One of the tricks in the global warming alarmist playbook over the years has been to show how global warming will cause sea levels to rise and flood the low-lying coastal areas where population centers happen to be, specifically lower Manhattan in New York City.
However, the imagery used by Al Gore in his "An Inconvenient Truth" and by various other global warming made-for-television specials isn't scientifically accurate according to Bjørn Lomborg, author of "Cool It: The Skeptical Environmentalist's Guide to Global Warming."
Lomborg was asked by Gene Epstein in the May 18 issue of Barron's if it would be "smart to prevent global warming as soon as possible -- to avoid seeing Manhattan under 20 feet of water in ten years?"

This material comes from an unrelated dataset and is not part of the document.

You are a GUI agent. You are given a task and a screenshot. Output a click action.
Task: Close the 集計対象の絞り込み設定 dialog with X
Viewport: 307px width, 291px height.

"That makes for vivid imagery, but it isn't what the science is telling us," Lomborg said. "According to the thousands of scientists the U.N. asked to evaluate the data, the sea-level rise between now and 2100 will be somewhere between six inches and two feet -- not 20 feet -- with most estimates around one foot."
But even if this doomsday scenario were true, Lomborg contended it's too late for a preventive measure as such as a carbon tax or cap-and-trade legislation to take effect. And anyway, people would build the necessary infrastructure to keep sea-level rise from interfering with day-to-day life.
"And if it really were true that Manhattan will be 20 feet underwater in 10 years, there would be no time to reverse global warming anyway," Lomborg said. "Once Manhattanites witness the first three feet of sea-level rise in three years, the only sane thing would be to build dikes. And let's remember that you don't have to see the dikes. The Dutch don't normally see their dikes or feel surrounded by them. Not that many of the scientists who have looked at the data expect that kind of catastrophe."
The tactic of suggested Manhattan would be underwater due to the effects of global warming has been one used on repeated occasions in the media. Aside from former Vice President Al Gore using it, CBS's "The Early Show" host Harry Smith has used it and more recently, NBC's Lester Holt used such imagery in his MSNBC special, "Future Earth: Journey to the End of the World."